It has been about a year since Google decided to encrypt the referrer information of users who are logged in, whose personal identity information was available to advertisers. This move may have been an attempt to mitigate the potential loss of privacy for the users of the popular Gmail service, or, as some bloggers have suggested, a clever method of gaining more clients for Google AdWords, which remains unaffected by the encryption.
Regardless of the reasons for its presence, ‘not provided’ data is now rising to the top of most referring search queries and has had SEO and Web Marketing firms looking for new ways to adapt to the impact of this lost data and to understand its scope.
Here are 5 tips to consider:
#1: Accept that ‘not provided’ is here to stay
Although Google’s Matt Cutts initially estimated that the withheld data would only form single digit percentages of all Google searches, the evidence since then has pointed to a far greater percentage of data being restricted. With Google Plus and searches from android devices becoming increasingly popular, the number of searches from users who are logged in has increased, and thus the percentage of ‘not provided’ results may rise from its present position of 20% and continue in an upward trend to form as much as 40% of all search results by the end of 2013.
#2: Understand the problem
Although there is still a sizable amount of traffic that can be measured, it cannot be directly mapped to the rest of the data. For example, just because 13% of tracked users are found for a given keyword, it does not mean that the same result applies to the ‘not provided’ users. More importantly, it hampers any attempts to measure the performance of a page’s SEO and it hampers user focused content creation.
#3: Rise to the occasion
As with any analysis, the bigger your pool of data, the smaller your margin of error becomes. This is the fact that helped data cruncher Nate Silver correctly call all 50 states in the 2012 U.S. Presidential election, and what will help you correctly sift through the uncertain data you now have.
#4: Use the information given
Google analytics still provides data on the number of hits for a particular page. Thus, even in the case of say 952 ‘not provided’ results, the pages they refer to can still provide enough information to be used by SEO and Marketing companies.

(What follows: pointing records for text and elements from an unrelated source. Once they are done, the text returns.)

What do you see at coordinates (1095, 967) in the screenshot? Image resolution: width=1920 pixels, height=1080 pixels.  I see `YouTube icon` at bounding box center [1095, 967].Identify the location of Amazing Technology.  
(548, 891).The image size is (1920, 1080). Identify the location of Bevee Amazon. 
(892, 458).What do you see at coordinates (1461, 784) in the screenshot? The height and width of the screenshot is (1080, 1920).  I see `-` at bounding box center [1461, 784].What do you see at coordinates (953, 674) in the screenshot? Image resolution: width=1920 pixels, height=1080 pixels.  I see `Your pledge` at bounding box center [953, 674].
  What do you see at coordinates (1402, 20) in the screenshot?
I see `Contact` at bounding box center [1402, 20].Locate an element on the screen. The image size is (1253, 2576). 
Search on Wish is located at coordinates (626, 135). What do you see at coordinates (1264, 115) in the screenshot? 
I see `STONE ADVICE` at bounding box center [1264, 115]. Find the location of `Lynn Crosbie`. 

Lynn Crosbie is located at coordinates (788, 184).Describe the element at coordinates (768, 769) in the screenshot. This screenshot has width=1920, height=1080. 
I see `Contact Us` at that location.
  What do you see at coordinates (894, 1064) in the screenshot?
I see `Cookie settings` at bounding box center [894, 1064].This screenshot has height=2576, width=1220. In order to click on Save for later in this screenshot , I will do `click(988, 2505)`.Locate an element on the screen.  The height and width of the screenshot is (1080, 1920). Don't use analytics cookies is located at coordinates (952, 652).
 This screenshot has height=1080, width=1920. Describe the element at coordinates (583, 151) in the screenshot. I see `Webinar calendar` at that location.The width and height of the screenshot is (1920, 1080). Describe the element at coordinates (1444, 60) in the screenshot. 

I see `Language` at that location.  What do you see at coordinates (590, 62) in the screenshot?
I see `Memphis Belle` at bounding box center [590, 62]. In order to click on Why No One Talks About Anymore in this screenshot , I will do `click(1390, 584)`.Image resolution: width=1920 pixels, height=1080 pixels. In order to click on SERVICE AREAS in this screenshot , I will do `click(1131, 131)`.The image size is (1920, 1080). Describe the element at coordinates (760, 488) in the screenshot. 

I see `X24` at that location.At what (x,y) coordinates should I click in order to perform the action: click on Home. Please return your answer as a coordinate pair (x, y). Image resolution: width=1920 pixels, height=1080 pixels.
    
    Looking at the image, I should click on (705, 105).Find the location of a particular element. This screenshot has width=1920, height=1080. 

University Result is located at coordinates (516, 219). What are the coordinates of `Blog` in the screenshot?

For example, by filtering ‘not provided’ and isolating your ‘blue widgets’ page as the landing page, you can safely assuming that a large percentage of your ‘not provided’ data is from keywords relevant to ‘blue widgets’. So this strategy simply gives you a vague idea of what’s behind the hidden curtain of keyword data. This strategy doesn’t work if your key pages aren’t optimized for specific keyword buckets, but if that’s the case, you now have a top priority project for 2013.
#5: Uncovering branded keywords
A potential method to estimate the branded keywords that come in from ‘logged in’ Google users is to estimate the percentage of branded search traffic your site received before the update (likely landing on your homepage). For instance, if your site received 40% branded traffic before the update, chances are that if you were to simply multiply that percentage with your ‘not provided’ figure pointing to your homepage, you would arrive at the approximate quantity of branded traffic your site receives today. Keep in mind that if you recently made a big PR push, you could bump up the search volume for your brand so comparing ‘now’ to ‘before’ wouldn’t be as accurate.
In the end, Google’s update may be the meteorite that launches the next step in the evolution of SEO and Internet Marketing firms. As it has been through the years, the industry looks poised to adapt, evolve and grow as Google makes significant changes. In 2012, there certainly have been many.